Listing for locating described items
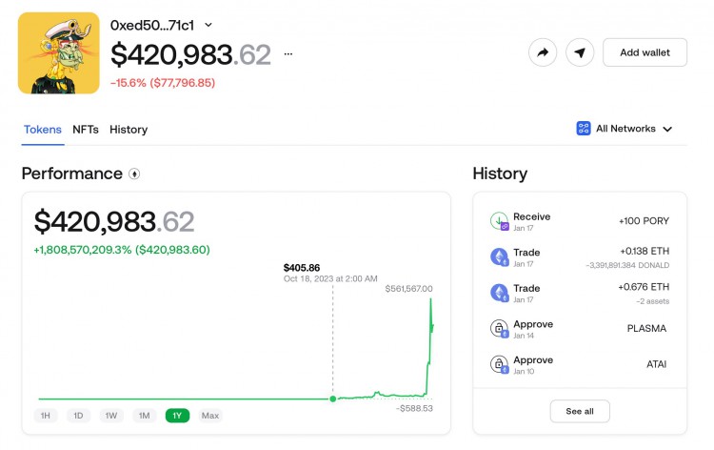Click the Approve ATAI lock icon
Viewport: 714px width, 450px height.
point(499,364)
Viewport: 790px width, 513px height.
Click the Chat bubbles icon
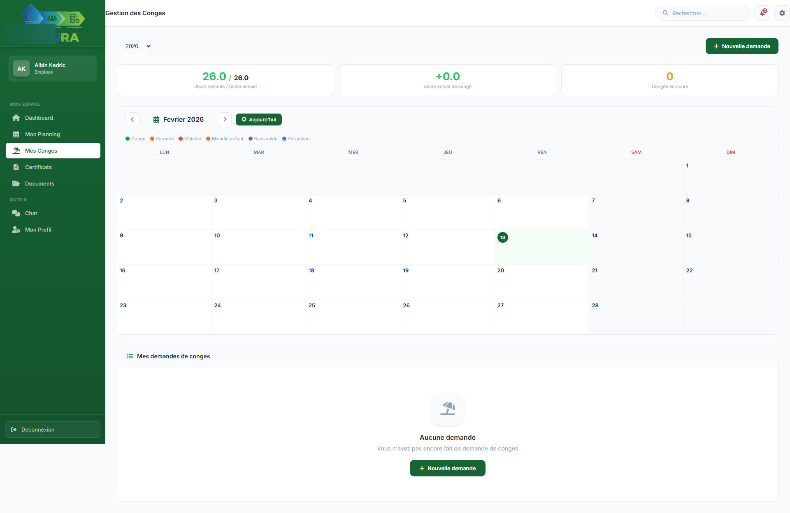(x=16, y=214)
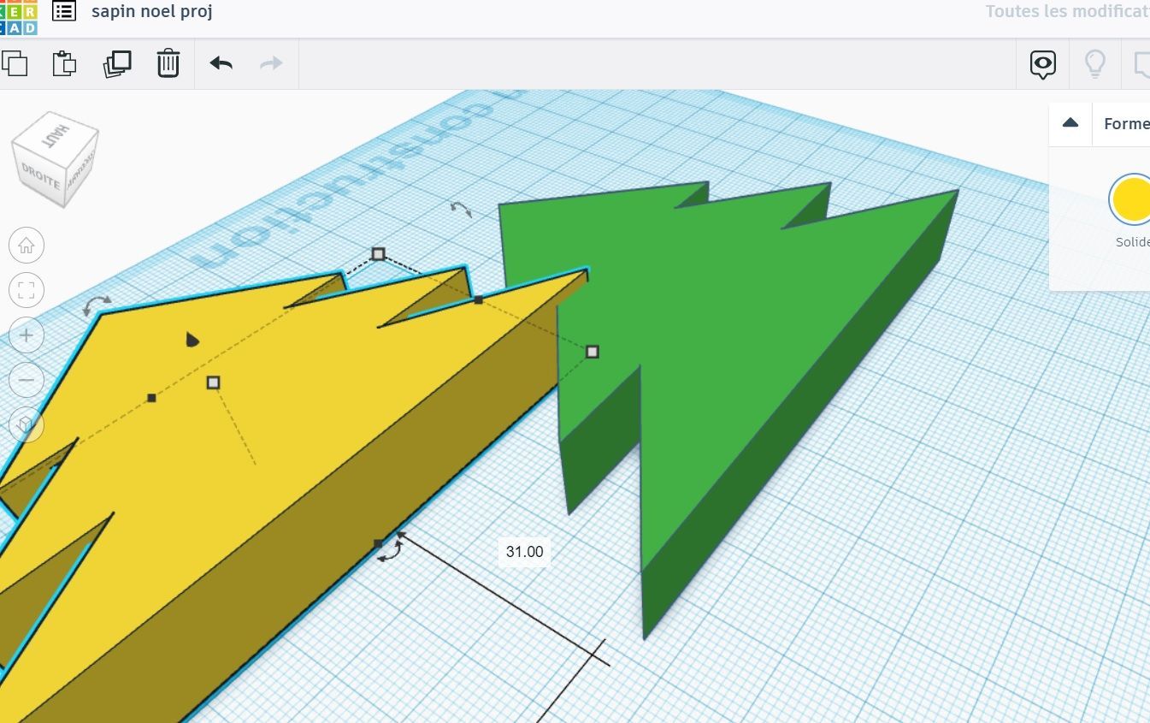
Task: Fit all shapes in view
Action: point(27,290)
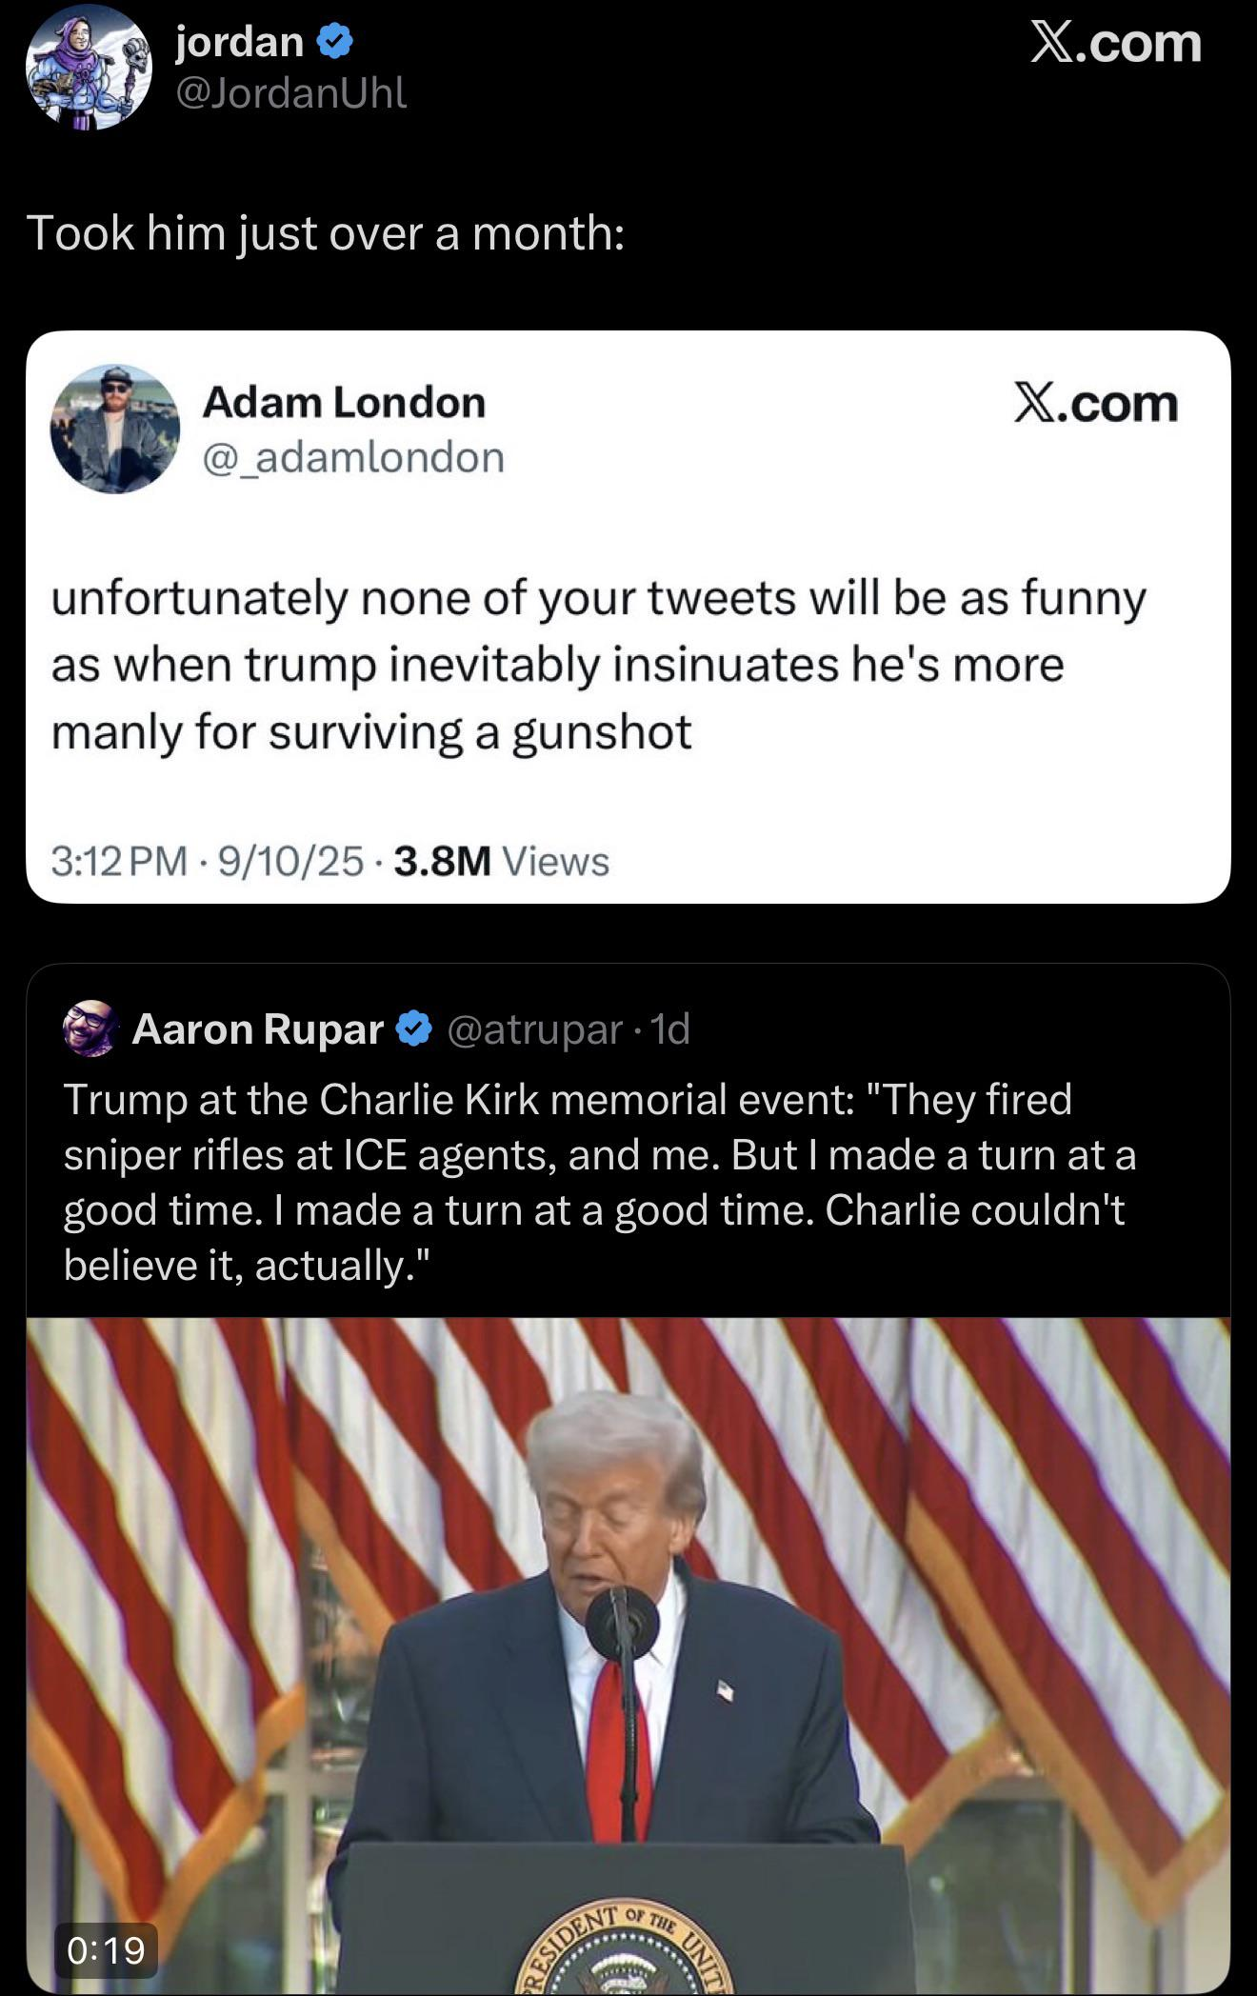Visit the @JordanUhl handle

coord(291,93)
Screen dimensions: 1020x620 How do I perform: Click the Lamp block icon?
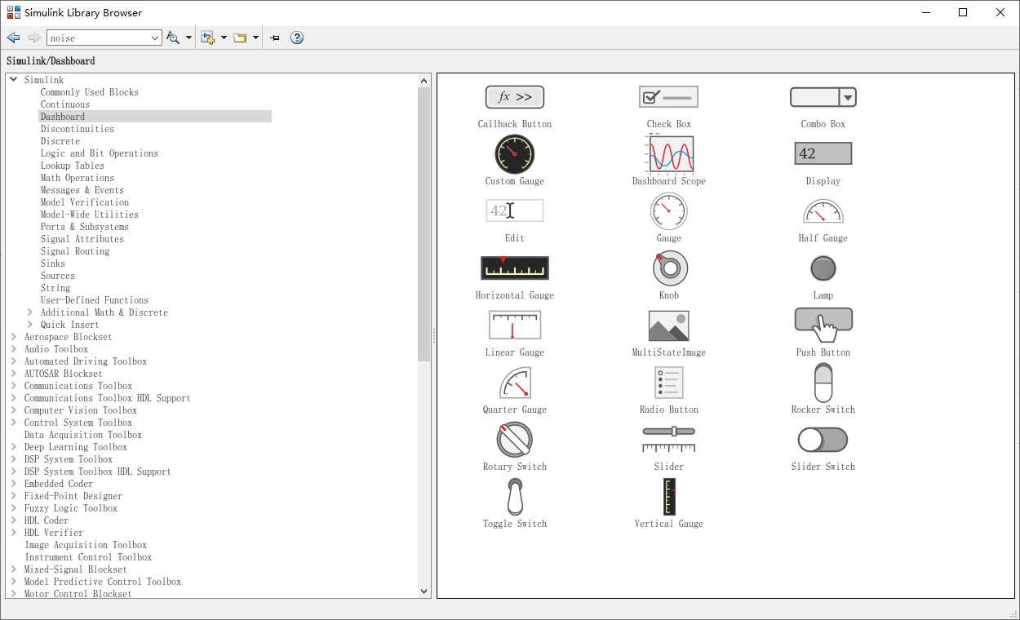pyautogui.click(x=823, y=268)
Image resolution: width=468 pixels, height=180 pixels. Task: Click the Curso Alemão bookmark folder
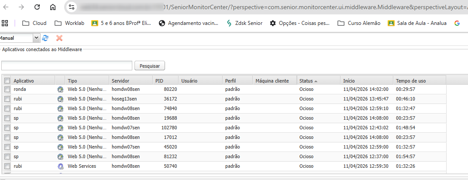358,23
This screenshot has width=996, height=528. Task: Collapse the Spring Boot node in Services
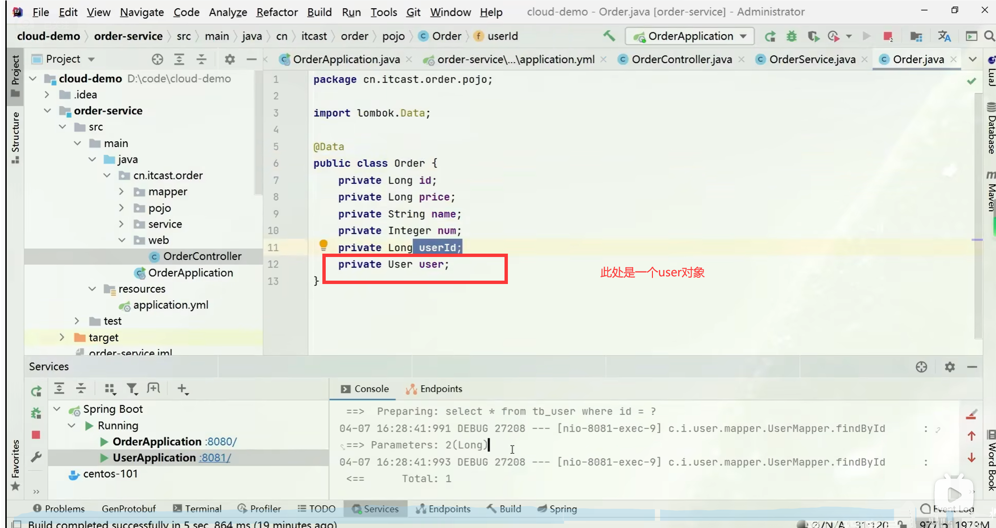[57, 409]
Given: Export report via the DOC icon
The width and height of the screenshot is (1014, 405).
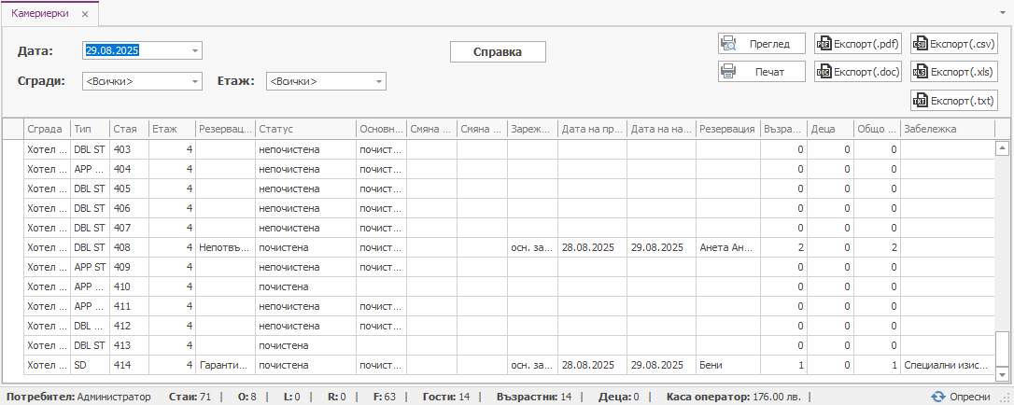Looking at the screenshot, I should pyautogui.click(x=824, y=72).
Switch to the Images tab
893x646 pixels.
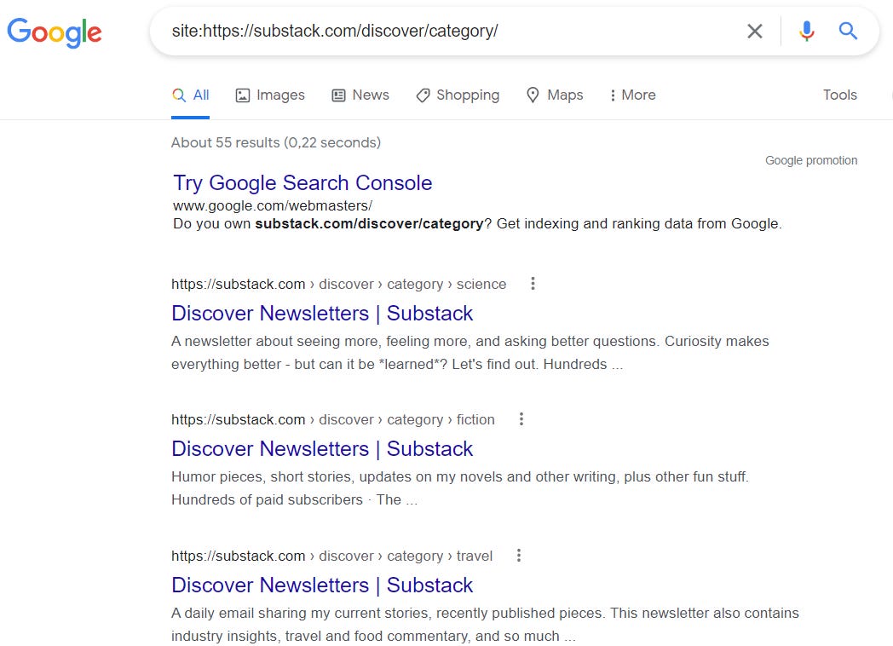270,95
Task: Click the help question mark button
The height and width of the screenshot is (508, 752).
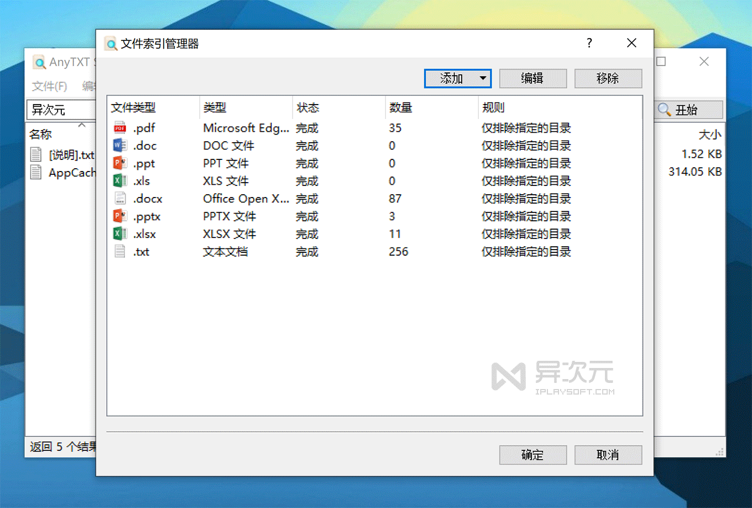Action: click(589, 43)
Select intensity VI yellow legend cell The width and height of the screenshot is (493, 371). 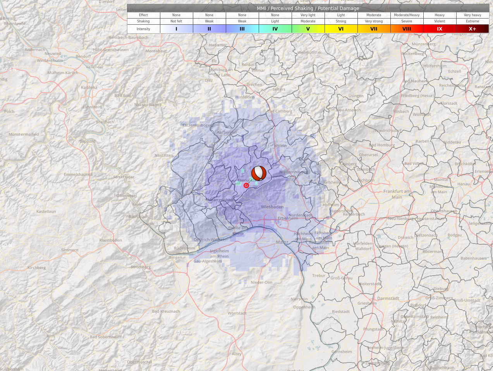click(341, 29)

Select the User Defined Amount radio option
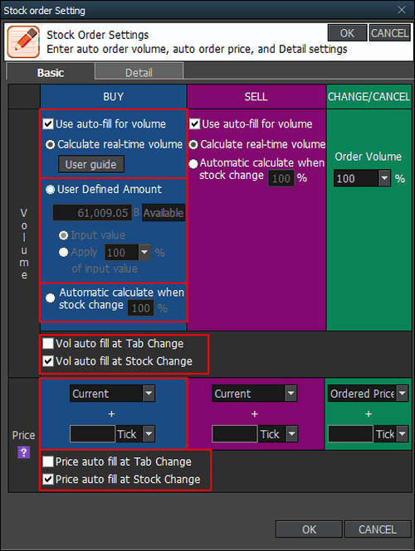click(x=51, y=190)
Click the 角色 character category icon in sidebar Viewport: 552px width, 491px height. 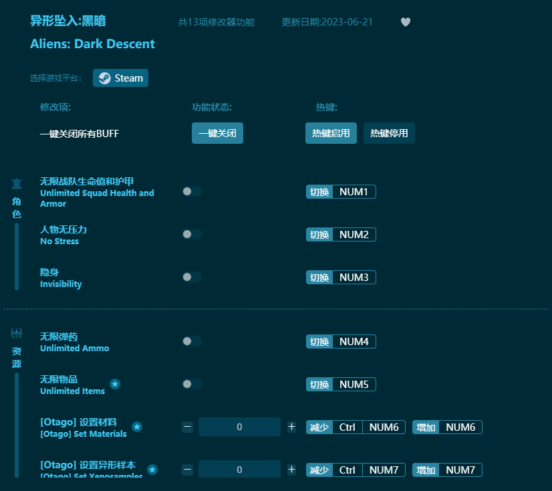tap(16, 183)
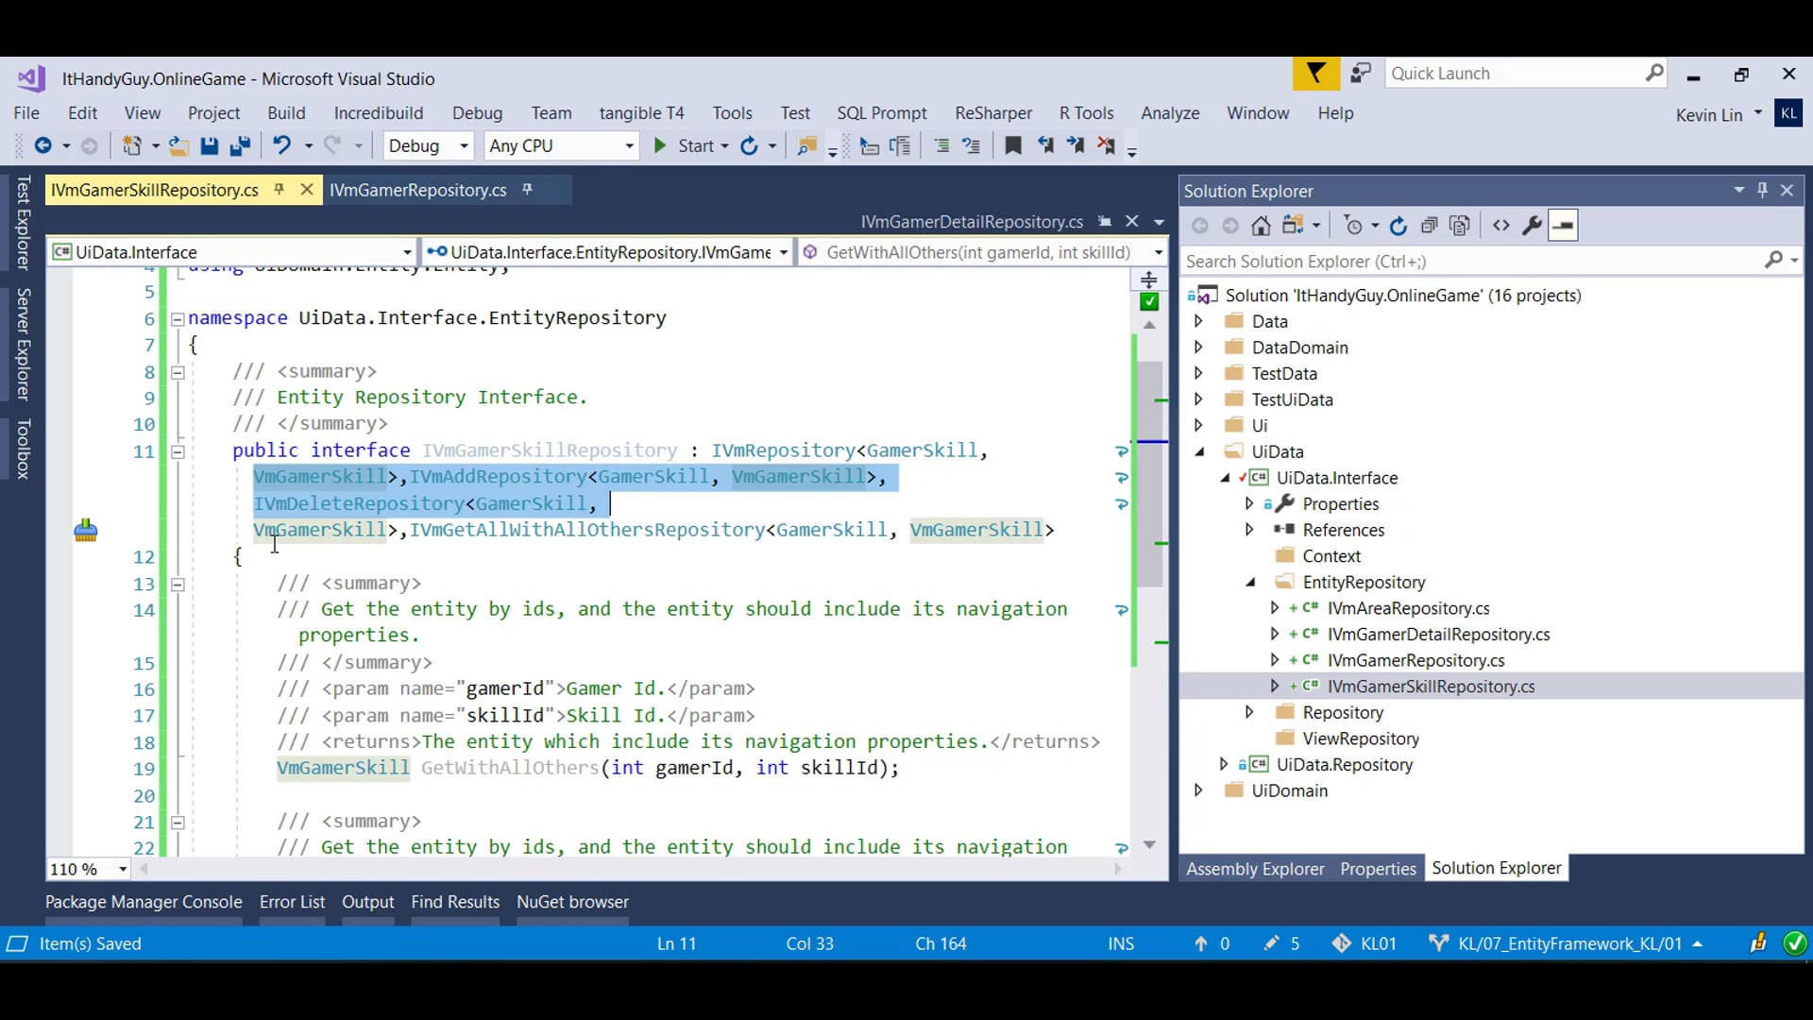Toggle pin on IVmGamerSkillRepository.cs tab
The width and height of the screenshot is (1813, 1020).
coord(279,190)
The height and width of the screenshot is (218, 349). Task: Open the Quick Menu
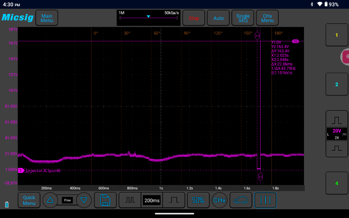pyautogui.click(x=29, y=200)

» WRITTEN PROBLEM: Please rewrite everything from the line containing "The height and width of the screenshot is (218, 349)." down to the end of the listing, swapping "Quick Menu" for "Main Menu" and keeping all else the same. Leave the pictures out of your answer.

» OUTPUT FOR THIS EXERCISE:
The height and width of the screenshot is (218, 349). Task: Open the Main Menu
pyautogui.click(x=29, y=200)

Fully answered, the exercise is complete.